Data for analysis
══════

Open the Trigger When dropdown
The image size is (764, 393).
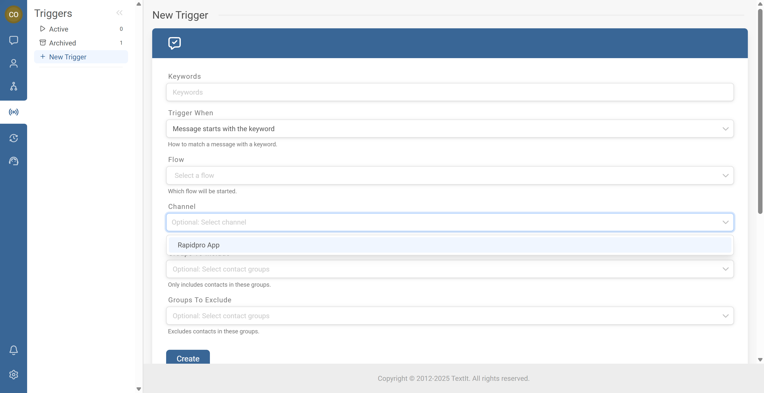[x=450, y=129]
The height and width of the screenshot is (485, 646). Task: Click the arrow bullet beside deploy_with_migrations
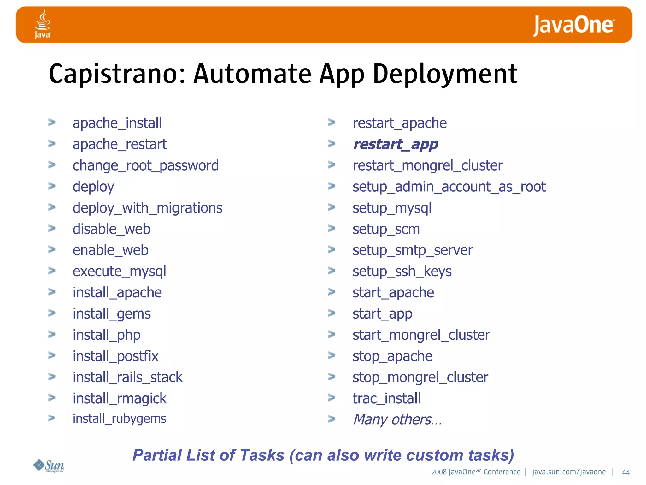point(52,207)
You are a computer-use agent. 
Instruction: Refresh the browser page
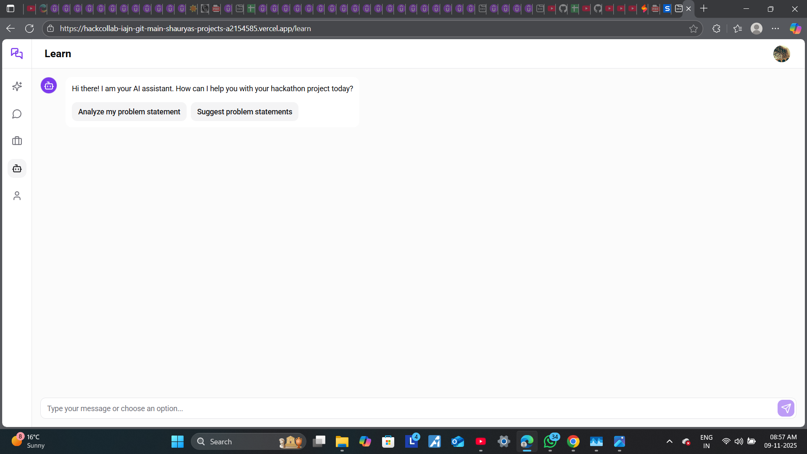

══════

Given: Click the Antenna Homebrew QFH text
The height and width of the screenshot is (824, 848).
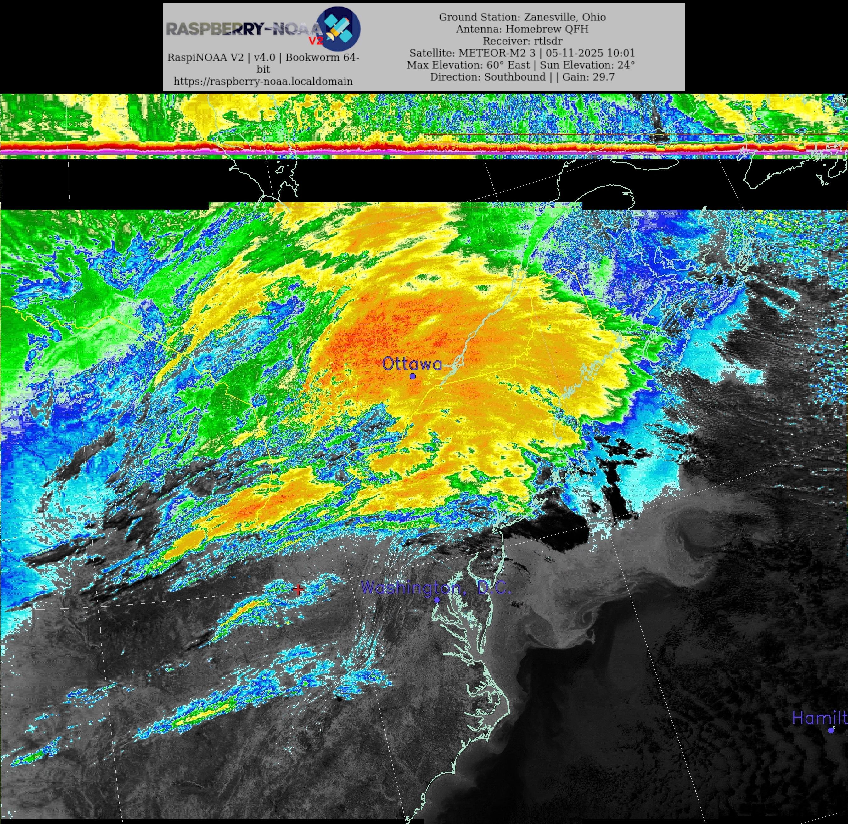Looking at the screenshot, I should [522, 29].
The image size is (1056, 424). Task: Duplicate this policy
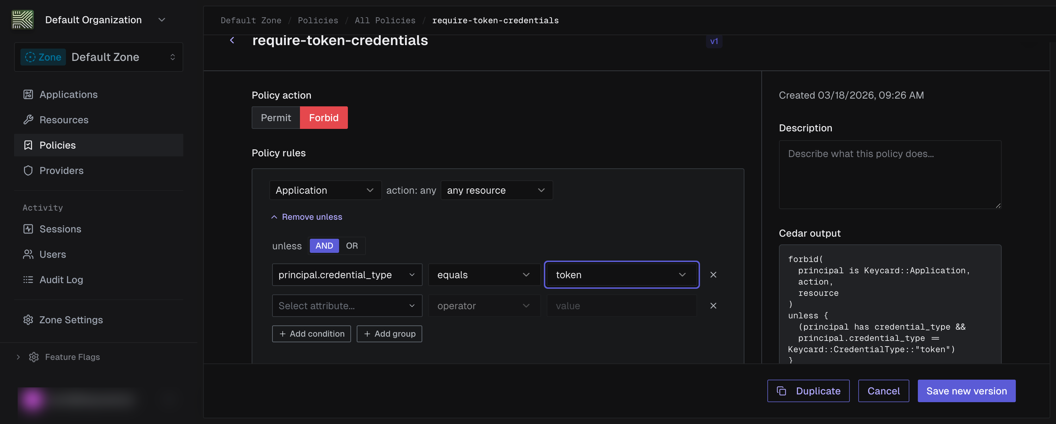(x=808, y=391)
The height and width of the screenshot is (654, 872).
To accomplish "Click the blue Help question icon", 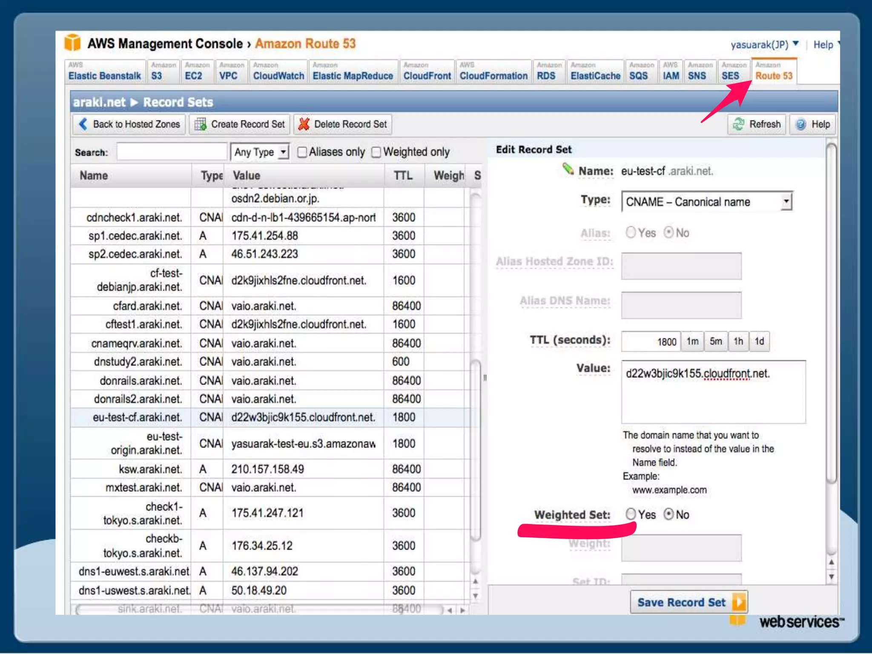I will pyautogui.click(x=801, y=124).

══════

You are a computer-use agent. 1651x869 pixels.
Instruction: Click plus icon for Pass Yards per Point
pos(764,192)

══════

Goal of the exercise
Look above for the line with "The image size is (764, 393)." and the line with "Instruction: Refresh the browser page", then copy them and all lines in between exactly as written, and only those, without any pictures.

Answer section
The image size is (764, 393).
[x=450, y=129]
The height and width of the screenshot is (485, 646). Task: Click the arrow bullet beside deploy_with_migrations
point(52,207)
You are a computer-use agent. 
Instruction: Refresh the browser page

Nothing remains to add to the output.